2 - Qui ne se souvient de la décision d'arabiser les noms de lieux, singulièrement les noms de villes ? Skikda devenait ainsi Es-Soukaïkida. Le ridicule ne tue pas dit-on. En Algérie, il peut même élever dans la hiérarchie sociale ses partisans.
3 - La tentation de l'arabisme n'a pas désarmé. Durant le Ramadhan 2004, un téléfilm en trente épisodes sur Lalla Fathma N'soumeur a été coproduit par l'ENTV et je ne sais quelle autre chaîne de télévision arabe. Le tournage a eu lieu entièrement hors du pays (Syrie) et les personnages (dont Lalla Fathma N'soumeur) s'exprimaient dans un arabe châtié. Piètre consolation pour les Algériens berbérophones, même les généraux français parlaient la langue d'El Moutannabi.
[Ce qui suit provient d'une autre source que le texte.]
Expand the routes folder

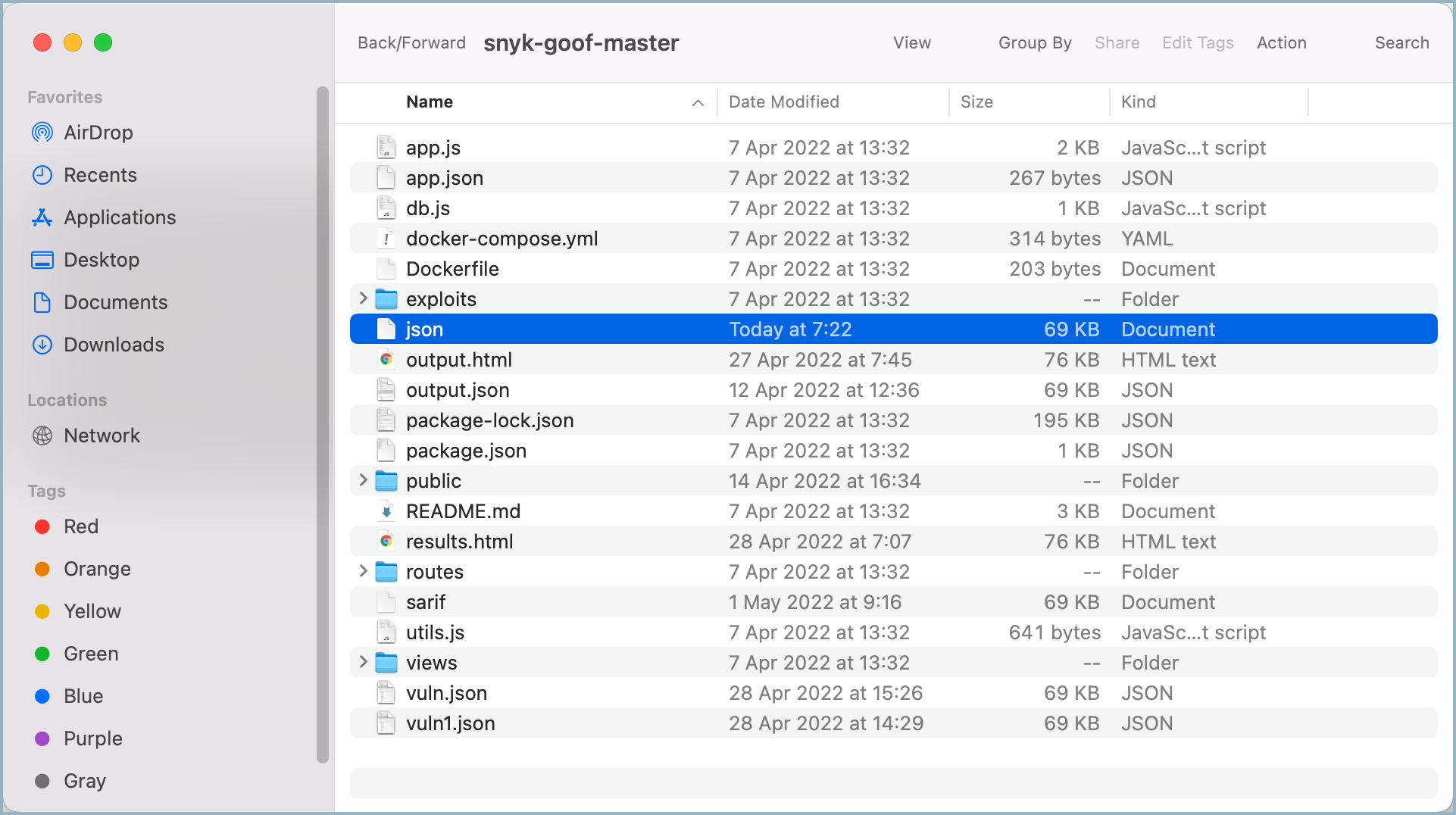363,571
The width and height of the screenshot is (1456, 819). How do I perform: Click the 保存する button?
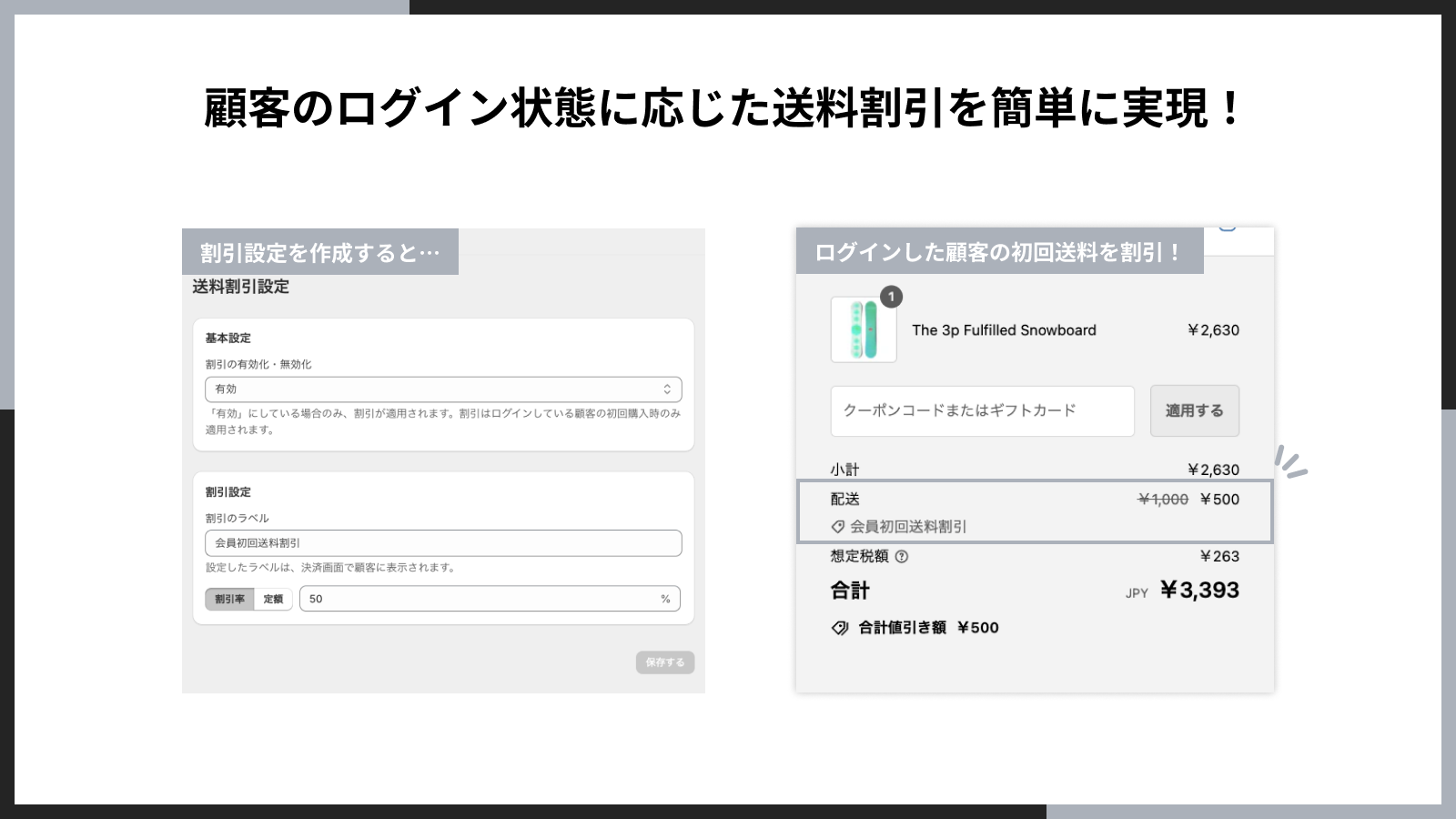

4 - Lounis Aït Menguellet.
5 -Effet d'annonce électoraliste ou sincère confidence ? En campagne pour sa réélection, le président de la République a avoué, lors du meeting tenu à Tizi Ouzou vendredi 27 mars 2009, ne pas savoir aujourd'hui encore qui était derrière les événements de Kabylie. Bien étrange aveu de sa part, au moment où il sollicitait de nouveau les suffrages de la population de la région ! Un bien étrange sens des responsabilités aussi.
La première version de ce texte a été publiée en avril 2006 dans la revue Passerelles.